Input in Unity is abstracted into generic actions that are read out as a data type (bool for button, float for slider, etc). This way, the code doesn't have to worry about specific devices or combinations of devices. Mapping controllers to actions is as simple as pressing a button on the controller and listening for said button.

Environment

GIS map data

We use Cesium's Bing terrain and Google 3d tiles to render the world that the user flies over. The 3d tiles are restricted to just the airport area to make it stand out more and to improve performance.

Forest data

Cesium for Unity does not support vector or point data, so for the forest where the fire is, we used an OSM extract of the area and wrote a custom xml parser to extract the relevant data and place trees in the correct areas. This was done instead of using Google's 3d data because each tree needs to ability to individually die from the fire, which is not possible with only mesh data from Google.

Plane Logic

Wildfire Interaction and Aerial Suppression

This section of the simulation focuses on simulating aerial firefighting with a plane equipped to drop Phos-Chek fire retardant on active wildfires in a forest environment.

Wildfire Behavior

  • The wildfire consists of numerous small fire objects, each with colliders attached.
  • To simulate natural fire spread, the fires gradually increase in scale over time.
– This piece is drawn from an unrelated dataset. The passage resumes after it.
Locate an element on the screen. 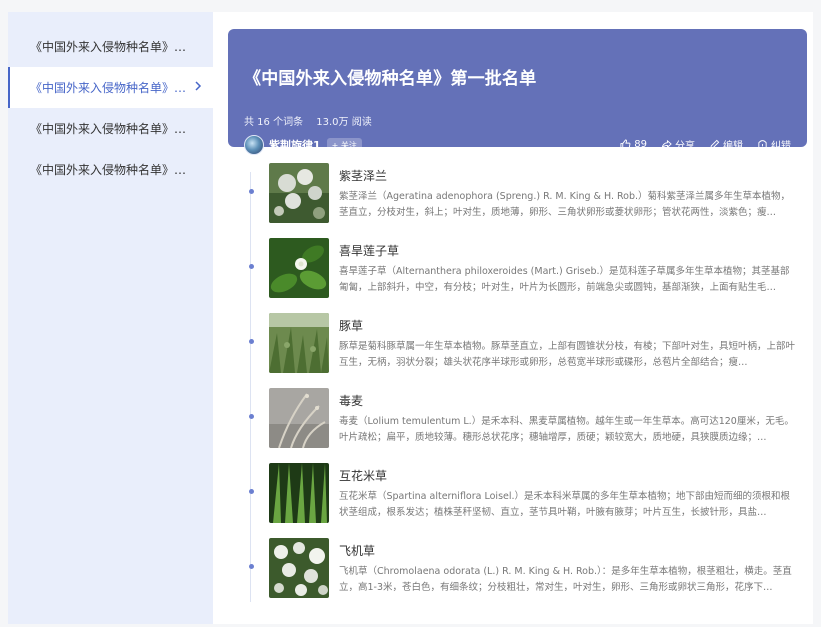 The width and height of the screenshot is (821, 627). action-bar: 89 分享 编辑 纠错 is located at coordinates (698, 144).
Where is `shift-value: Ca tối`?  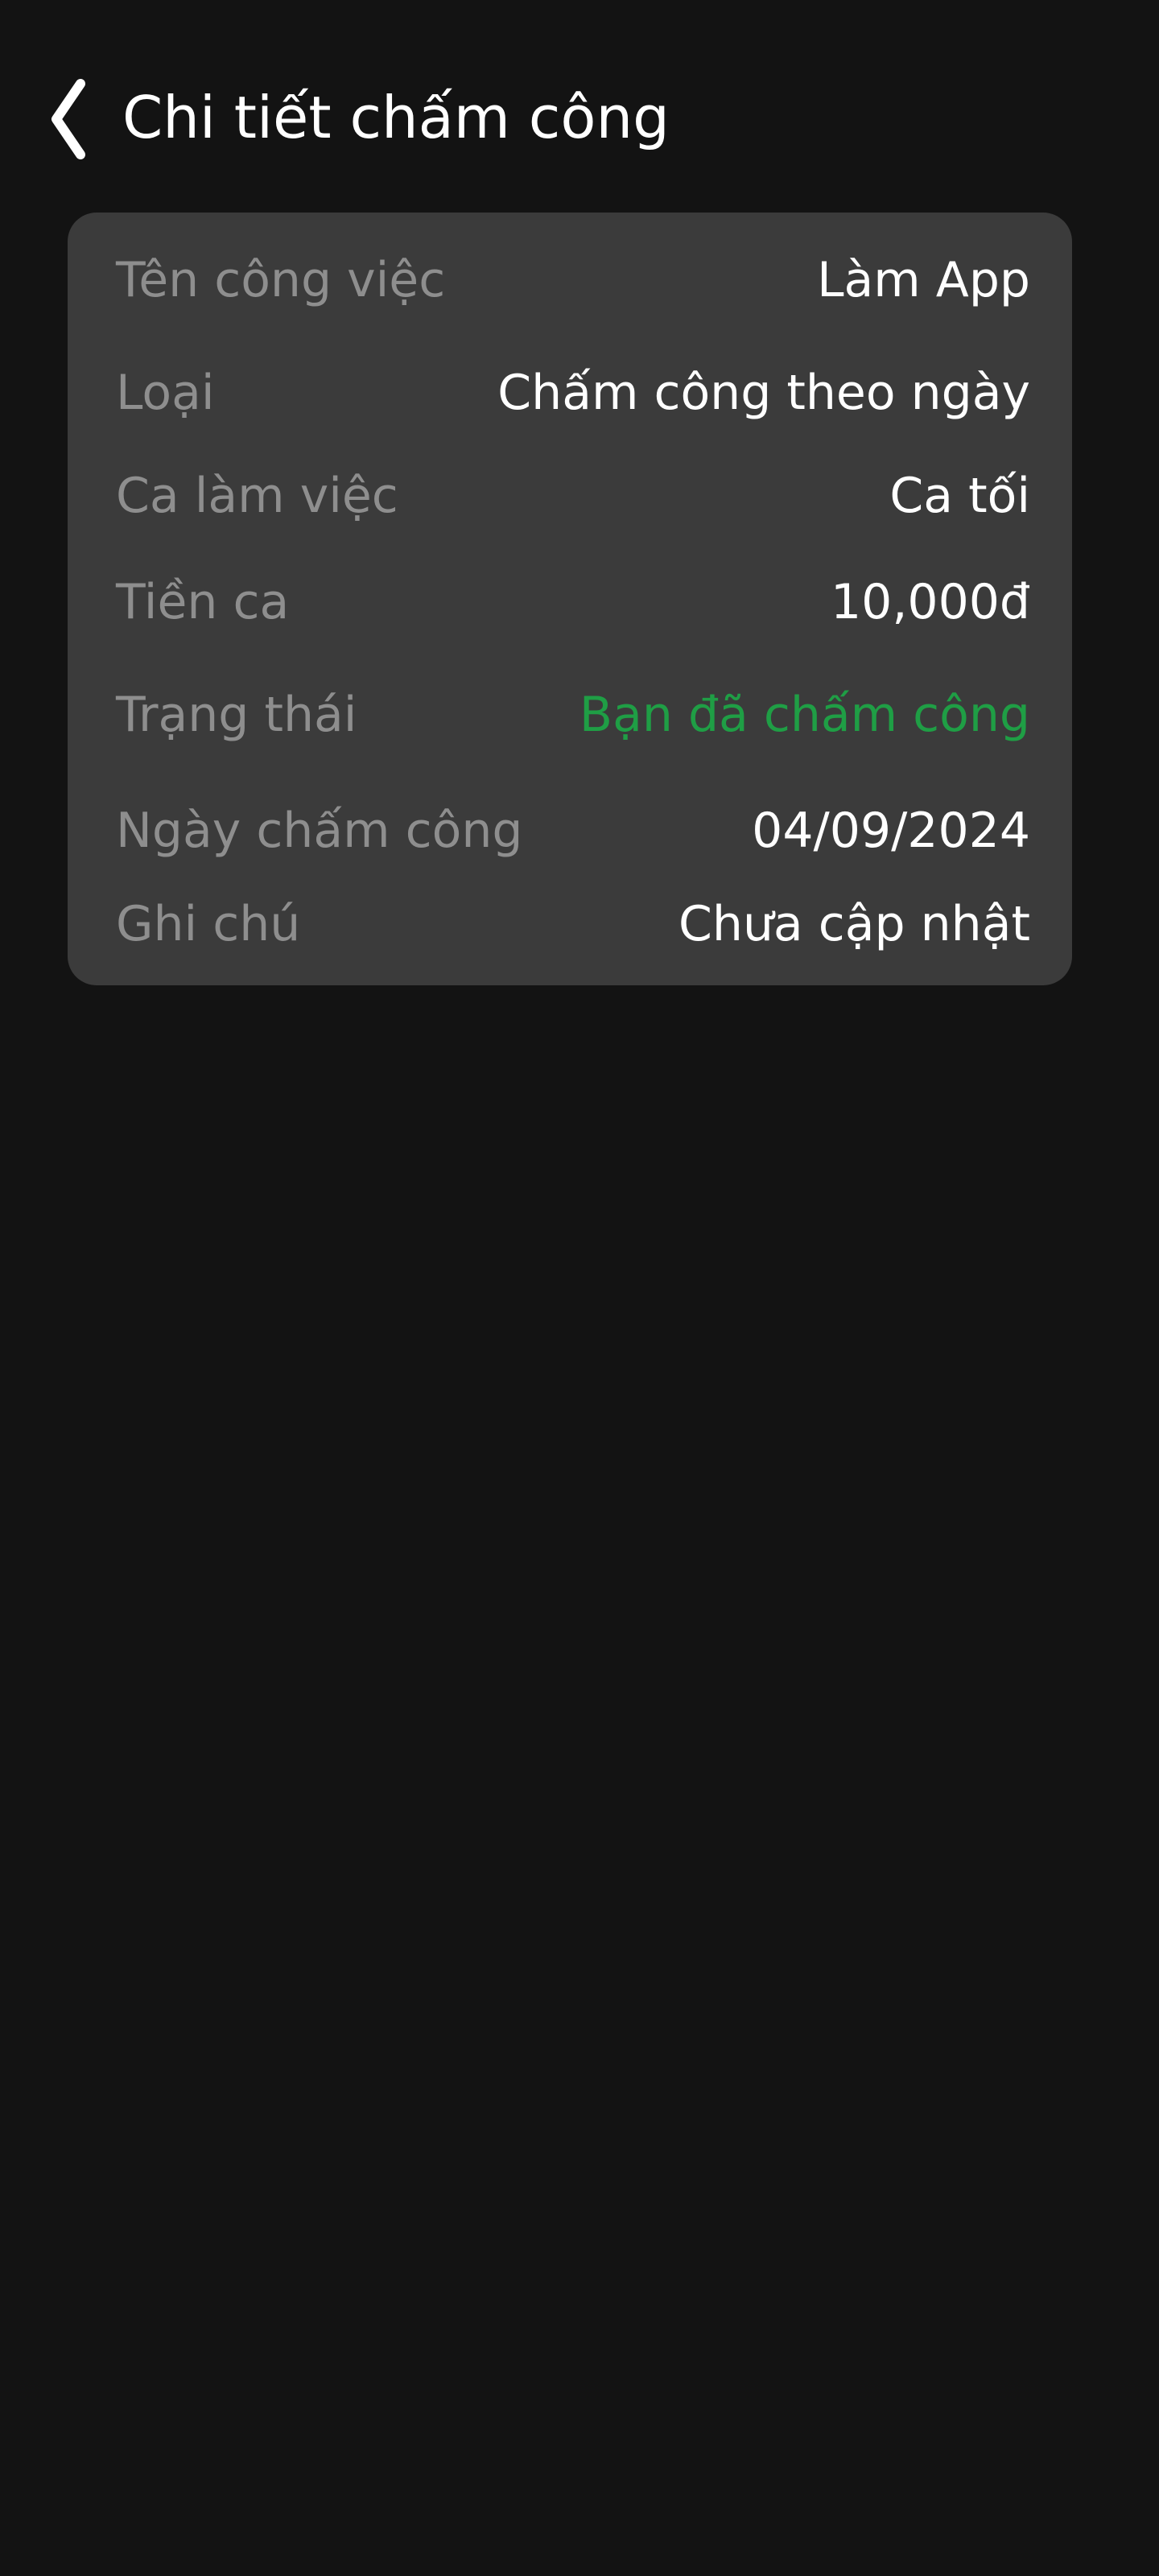 shift-value: Ca tối is located at coordinates (960, 496).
Phos-Chek Deployment System

  • A particle system simulates the Phos-Chek fire retardant.
  • The particle system is mounted beneath the airplane and configured to move downward when released.
  • A collider is attached to the Phos-Chek particle system to allow interaction with fire objects.
  • By default, the Phos-Chek collider is disabled to avoid accidental triggering.
  • When the user presses and holds a specific button on the HOTAS simulator, the collider is enabled and the retardant is deployed.

Interaction Logic

  • When the Phos-Chek collides with active fire objects in the forest, those fires begin to shrink and eventually disappear, simulating fire suppression.
  • This provides an intuitive, skill-based mechanic where users must fly accurately and time their release correctly to suppress the fire effectively.